Sunday, March 18, 2007

Hi Boomers, we'll take it from here - UPDATED


Many things have been said about the twenty and thirty-something centrist/liberal voter. Most have been derisive and dismissive; "apathetic", "insular" and "imbued with a sense of entitlement” are the most popular and for the most part, accurate sobriquets frequently used to describe. But in all successful open societies, complexity gives way to equity. Balancing out apathy is frustration, insularity has focus and entitlement stokes ambition. When you have a segment of the population that consists of frustrated, focused and ambitious individuals nearing a presidential election in the current climate empowered with tools that give unprecedented influence to voice, you're going to have change on a historic scale. That change began in earnest last week.

In a brilliantly guerilla-esque ad, an unknown Barack Obama supporter (update 3/21/07: identity revealed on the Huffington Post) took the old Apple/Ridley Scott 1984 Super Bowl ad and remastered it complete with digital enhancements ('O-08 logo on the shirt, iPod fastened to hip, etc.) to make Mrs. Clinton into Big Brother. Especially biting was the video of Mrs. Clinton that was used; it was her well received cozy sofa chat debut video off of her own website.

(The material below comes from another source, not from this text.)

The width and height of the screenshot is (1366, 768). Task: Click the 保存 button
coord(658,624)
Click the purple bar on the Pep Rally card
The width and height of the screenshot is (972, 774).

Intelligent, skilled and motivated and not connected to Madison Avenue or political consultant firms are the people that are going to wrest this country back from the establishment. Dying on the vine are Karl Rove's mythical mailing lists and creaky prime-time swift boat ads. Their replacements: blogs, facebook pages, homemade viral videos and meet-ups. Who needs street rallies when you can create an ad in your pajamas purely because you believe and end up on all three of the major news websites (MSNBC, FOX, CNN) the following Monday morning.

In 1979, the futurist Alvin Toffler coined the word ''prosumer". Initially, it referred to an individual who would have influence over their purchases (a mash-up of the words ''producer" and ''consumer.") Today, the term applies readily to anyone who has an innate understanding of the web, technology and branding; because in actuality, we're not just voters anymore but informed consumers who would like to upgrade from the current model.

1 comment:

Anonymous said...

What it really means is that the candidates have lost control of their message. The race will be shaped by the voters, not the spin machines of either party. This is going to get interesting before it's over.